Dengan kata lain, setiap murid
memiliki rejeki dan nasibnya sendiri-sendiri. Saya begitu memahami ketika
Petrus merasa iri dan bertanya, bagaimana dengan yang lain. Petrus merasa tidak
terima jika Ia yang dianggap utama mengapa nasibnya begitu jelek sedangkan yang
lain tidak. Saya sendiri mungkin juga pernah merasakan, ketika “nasib” saya
terjerembab ditinggal angkatan dan merasa sakit hati. Pertanyaan yang mengiang
di telinga saya adalah “ Mengapa harus saya? Kenapa saya?” . Jawaban dari semua
pertanyaan baru bisa terjawab ketika saya menemukan perikop dan penjelasan ini.
Ketika kita disadarkan bahwa Yesus sendirilah yang berbicara. Ikutlah aku dan
jangan pedulikan yang lain, karena ini bukan urusanmu. Sebuah kelegaan yang
luar biasa untuk tetap percaya.
Yesus meyakinkan kepada kita jalan yang dipilihNya untuk kita itu
adalah unik, personal dan baik. Yesus sendiri meminta tak perlulah kita untuk mengurusi
orang lain. Maka dari pernyataan ini, saya seungguhnya telah diberikan
kerahiman untuk legawa. Saya diajak untuk menerima dan mensyukuri setiap
berkat yang saya terima, apapun bentuknya. Ketika saya mendengar rekan sepanggilan
mendapat beasiswa, perutusan atau apapun yang dahulu nampaknya membuat iri. Kini
bagi sayahal tersebut adalah sebuah tugas yang perlu kita dukung dan doakan.
Tak pernah lagi merasakan apapun selain ikut bangga dan mahayu bahagya.
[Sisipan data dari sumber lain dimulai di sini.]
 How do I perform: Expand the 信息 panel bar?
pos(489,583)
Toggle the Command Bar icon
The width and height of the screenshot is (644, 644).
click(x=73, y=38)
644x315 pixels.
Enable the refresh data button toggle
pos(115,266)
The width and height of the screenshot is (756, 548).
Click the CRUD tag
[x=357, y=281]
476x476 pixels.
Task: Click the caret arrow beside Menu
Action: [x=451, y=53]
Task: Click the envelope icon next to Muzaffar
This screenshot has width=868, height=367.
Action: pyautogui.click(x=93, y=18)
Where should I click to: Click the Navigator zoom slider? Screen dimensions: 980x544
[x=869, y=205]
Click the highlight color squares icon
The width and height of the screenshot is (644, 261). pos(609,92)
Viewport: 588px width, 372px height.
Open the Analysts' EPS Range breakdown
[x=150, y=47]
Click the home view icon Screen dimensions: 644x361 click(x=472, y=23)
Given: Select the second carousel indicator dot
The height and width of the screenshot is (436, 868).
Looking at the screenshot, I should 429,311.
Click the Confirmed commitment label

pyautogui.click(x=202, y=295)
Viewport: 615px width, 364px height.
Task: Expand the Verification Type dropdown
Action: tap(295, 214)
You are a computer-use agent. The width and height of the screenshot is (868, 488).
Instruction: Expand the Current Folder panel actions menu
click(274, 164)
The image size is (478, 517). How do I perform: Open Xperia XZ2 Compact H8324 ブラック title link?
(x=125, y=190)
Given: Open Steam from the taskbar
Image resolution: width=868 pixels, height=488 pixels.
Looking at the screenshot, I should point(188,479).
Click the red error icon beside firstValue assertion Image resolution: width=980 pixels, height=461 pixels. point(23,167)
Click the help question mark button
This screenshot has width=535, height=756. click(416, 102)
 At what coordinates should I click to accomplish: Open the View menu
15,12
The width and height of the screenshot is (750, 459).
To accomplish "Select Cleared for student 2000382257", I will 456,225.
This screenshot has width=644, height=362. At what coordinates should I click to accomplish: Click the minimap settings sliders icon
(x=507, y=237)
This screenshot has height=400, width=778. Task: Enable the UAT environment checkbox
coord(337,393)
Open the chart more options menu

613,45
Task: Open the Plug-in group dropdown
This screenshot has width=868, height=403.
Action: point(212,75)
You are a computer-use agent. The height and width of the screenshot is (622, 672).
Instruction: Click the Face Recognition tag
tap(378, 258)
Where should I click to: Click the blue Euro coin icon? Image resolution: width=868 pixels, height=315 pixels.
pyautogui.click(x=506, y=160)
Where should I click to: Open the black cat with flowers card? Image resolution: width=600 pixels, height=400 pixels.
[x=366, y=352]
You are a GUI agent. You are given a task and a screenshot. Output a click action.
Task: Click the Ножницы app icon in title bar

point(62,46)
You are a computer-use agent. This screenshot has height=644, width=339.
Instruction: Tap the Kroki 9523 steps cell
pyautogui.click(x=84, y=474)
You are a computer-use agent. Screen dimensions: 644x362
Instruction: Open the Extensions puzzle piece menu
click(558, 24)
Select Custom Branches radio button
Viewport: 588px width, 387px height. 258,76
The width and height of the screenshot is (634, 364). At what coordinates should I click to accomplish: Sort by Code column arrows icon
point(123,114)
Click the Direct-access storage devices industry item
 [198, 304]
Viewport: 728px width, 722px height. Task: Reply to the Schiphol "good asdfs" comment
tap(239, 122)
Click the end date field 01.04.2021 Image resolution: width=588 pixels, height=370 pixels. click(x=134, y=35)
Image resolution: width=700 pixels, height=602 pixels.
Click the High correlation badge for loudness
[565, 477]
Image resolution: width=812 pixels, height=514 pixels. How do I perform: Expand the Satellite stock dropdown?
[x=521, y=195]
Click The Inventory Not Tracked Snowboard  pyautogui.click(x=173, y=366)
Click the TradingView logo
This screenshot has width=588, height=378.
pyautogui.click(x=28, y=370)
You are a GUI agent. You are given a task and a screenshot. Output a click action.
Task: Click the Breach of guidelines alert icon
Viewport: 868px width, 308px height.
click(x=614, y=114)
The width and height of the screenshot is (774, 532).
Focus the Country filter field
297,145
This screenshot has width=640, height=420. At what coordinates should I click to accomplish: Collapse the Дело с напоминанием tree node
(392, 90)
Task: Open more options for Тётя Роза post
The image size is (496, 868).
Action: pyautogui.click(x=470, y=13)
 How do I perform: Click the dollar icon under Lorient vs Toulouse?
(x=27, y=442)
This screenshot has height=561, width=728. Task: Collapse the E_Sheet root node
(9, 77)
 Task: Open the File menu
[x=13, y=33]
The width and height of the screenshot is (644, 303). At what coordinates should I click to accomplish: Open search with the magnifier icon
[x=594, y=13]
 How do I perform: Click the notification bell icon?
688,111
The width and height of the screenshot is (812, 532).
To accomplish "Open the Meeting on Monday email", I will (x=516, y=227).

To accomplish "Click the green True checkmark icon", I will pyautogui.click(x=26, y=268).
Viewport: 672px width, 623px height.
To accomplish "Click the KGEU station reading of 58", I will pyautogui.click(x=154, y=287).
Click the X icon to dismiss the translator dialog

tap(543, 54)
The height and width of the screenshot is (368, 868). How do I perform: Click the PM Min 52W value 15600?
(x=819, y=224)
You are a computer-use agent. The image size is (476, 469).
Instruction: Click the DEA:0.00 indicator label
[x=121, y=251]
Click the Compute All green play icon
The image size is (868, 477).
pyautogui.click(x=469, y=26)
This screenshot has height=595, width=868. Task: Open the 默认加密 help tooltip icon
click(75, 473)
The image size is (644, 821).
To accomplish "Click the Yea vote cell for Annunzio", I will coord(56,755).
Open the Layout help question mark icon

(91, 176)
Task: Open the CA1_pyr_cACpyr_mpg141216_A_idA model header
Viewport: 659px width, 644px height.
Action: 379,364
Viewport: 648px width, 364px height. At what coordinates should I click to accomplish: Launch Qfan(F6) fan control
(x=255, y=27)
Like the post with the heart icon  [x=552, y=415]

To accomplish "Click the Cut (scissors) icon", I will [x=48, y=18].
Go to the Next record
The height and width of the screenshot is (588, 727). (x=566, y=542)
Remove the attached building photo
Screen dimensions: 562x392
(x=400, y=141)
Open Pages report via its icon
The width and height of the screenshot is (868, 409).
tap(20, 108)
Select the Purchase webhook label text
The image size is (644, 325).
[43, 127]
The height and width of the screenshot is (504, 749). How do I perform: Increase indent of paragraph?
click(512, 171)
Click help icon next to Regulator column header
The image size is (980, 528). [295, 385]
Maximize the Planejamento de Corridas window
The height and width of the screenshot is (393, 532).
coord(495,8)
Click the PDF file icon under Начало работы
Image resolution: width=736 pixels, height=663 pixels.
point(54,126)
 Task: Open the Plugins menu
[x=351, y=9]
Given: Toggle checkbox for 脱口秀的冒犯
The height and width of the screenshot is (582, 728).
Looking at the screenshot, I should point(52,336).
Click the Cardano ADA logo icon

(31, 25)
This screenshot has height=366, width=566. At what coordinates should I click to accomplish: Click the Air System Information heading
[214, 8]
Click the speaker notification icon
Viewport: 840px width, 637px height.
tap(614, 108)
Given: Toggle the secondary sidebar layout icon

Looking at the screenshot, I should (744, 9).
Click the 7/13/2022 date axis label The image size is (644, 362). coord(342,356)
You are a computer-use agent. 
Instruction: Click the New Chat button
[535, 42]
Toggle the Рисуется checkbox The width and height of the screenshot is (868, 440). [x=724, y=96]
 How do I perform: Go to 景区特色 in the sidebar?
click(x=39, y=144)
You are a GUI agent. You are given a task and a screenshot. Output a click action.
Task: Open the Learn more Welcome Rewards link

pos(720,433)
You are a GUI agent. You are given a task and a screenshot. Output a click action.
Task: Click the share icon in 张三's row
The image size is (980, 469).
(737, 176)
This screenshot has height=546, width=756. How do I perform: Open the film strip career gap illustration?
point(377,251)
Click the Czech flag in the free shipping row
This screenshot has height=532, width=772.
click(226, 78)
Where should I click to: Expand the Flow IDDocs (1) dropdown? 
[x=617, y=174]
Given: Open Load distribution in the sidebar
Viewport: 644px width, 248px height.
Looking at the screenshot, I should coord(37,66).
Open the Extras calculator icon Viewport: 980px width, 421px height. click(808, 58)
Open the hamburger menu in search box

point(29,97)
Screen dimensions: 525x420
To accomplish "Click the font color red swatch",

Belajar
dari pengalaman ini maka saya sendiri merasa lepas bebas dan sungguh dikuatkan.
Kerahiman Tuhan bersedia memberikan kesempatan kepada saya untuk kembali
dipulihkan. Maka tugas saya kemudian adalah menghantarkan berkat ini kepada
diri saya sendiri dan membagikan kepada orang lain, yang sempat terpelosok pada
hal yang sama. Seperti Petrus akhirnya mati disalib, saya yakin Ia bangga dan
rela mendapatkan anugerah sedemikan rupa karena itu adalah pemberianNya. Semoga
permenungan dan semangat kerahiman “bagi saya” ini memampukan saya untuk terus
belajar rendah hati dan menerima dengan gembira setiap perutusan.